An important subtype of consent for an ED physician is emergency consent (3,5). The definition of an emergency is not uniform, but the term broadly applies to situations in which “immediate treatment is deemed necessary to prevent loss of life or permanent disability and the patient lacks the capacity to make independent decisions.” The physician is allowed and expected to act in the patient’s best interests. Most states have broadened this to include those conditions that require prompt treatment, such as alleviating pain, suturing, and fracture reduction (5). The physician does not have to be certain that harm will eventually result but only has to recognize that it is a reasonable possibility. The laws pertaining to emergency consent are deliberately broad to encourage treatment without fear of liability. States such as South Carolina, North Carolina, and Oklahoma require a second opinion if surgery is contemplated (5). Although a second opinion is not required by law elsewhere, if a short delay will not be critical, many institutions choose to obtain a second opinion.

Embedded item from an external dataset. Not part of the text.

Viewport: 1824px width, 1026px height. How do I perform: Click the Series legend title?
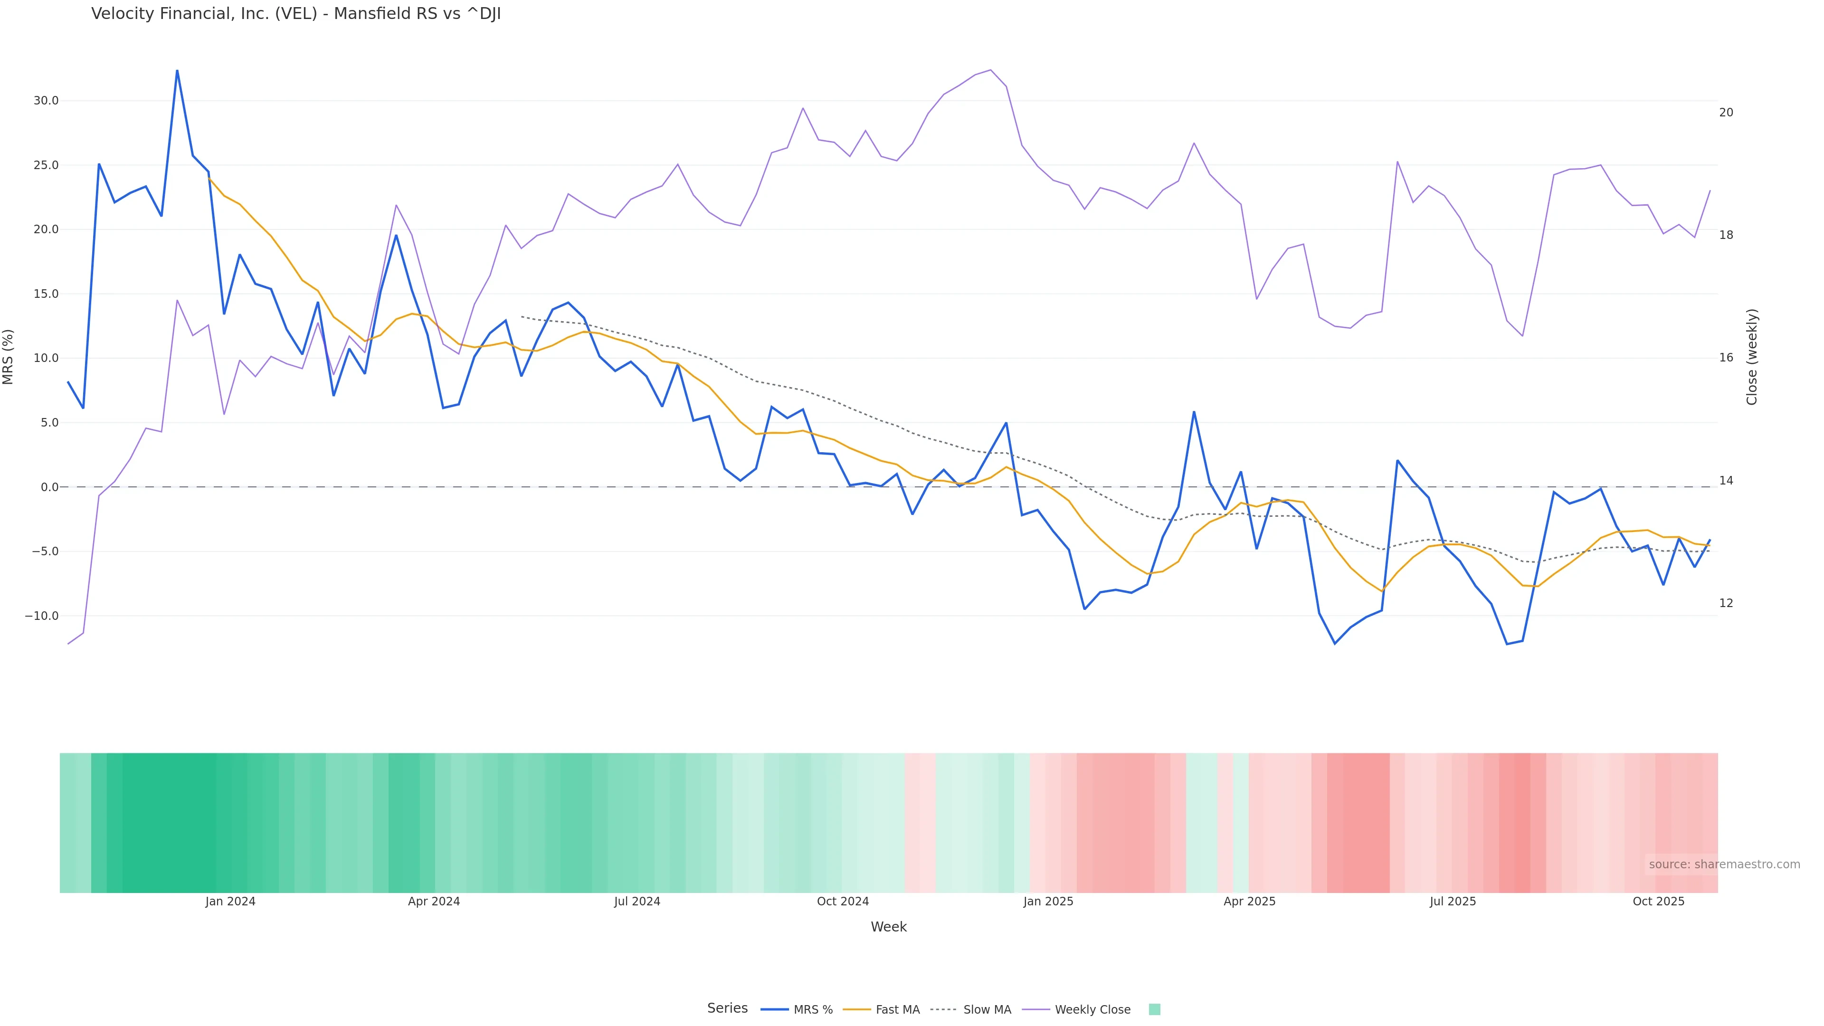(726, 1008)
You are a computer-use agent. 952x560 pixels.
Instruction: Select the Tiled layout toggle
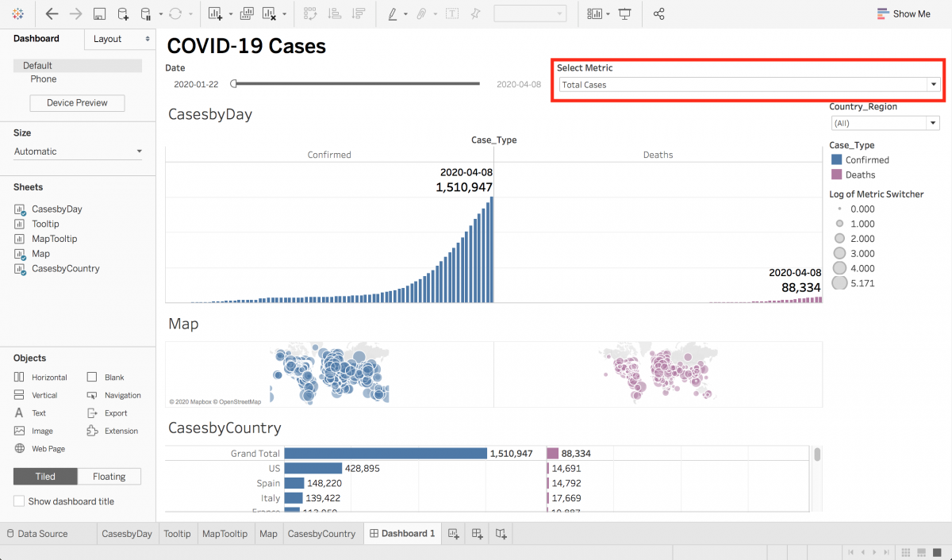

In 1985, Congress passed the Emergency Medical Treatment and Active Labor Act (EMTALA). Passage of this act was in direct response to the patient “dumping” issue (9). Many private hospitals were refusing uninsured patients and sending them to public hospitals for economic reasons only. EMTALA applies to any hospital that receives federal funding. Since EMTALA is a federal law, it supersedes any state laws, including laws applying to minors. Under EMTALA, a medical screening exam (MSE) must be conducted on any patient (including a minor) regardless of the acuity of the complaint if that patient, or any person acting on the patient’s behalf (including another minor), requests that an MSE be done. Attempts should be made to contact the parent or guardian, but an MSE exam should not be delayed if the physician is unable to obtain consent. If the physician deems no emergency medical condition exists after an MSE exam is performed, then he or she should delay further treatment until consent is obtained from the parent or guardian. It is key to use the commonsense principle that an acute though not serious condition can be treated (based on the principle of implied consent). If an emergency condition exists, a physician must render treatment under the stabilization requirement of EMTALA or state law. EMTALA empowers a physician to examine, treat, stabilize (including by means of surgical intervention if emergently necessary), and transfer to an appropriate higher-level hospital without the consent of the parent or guardian (9).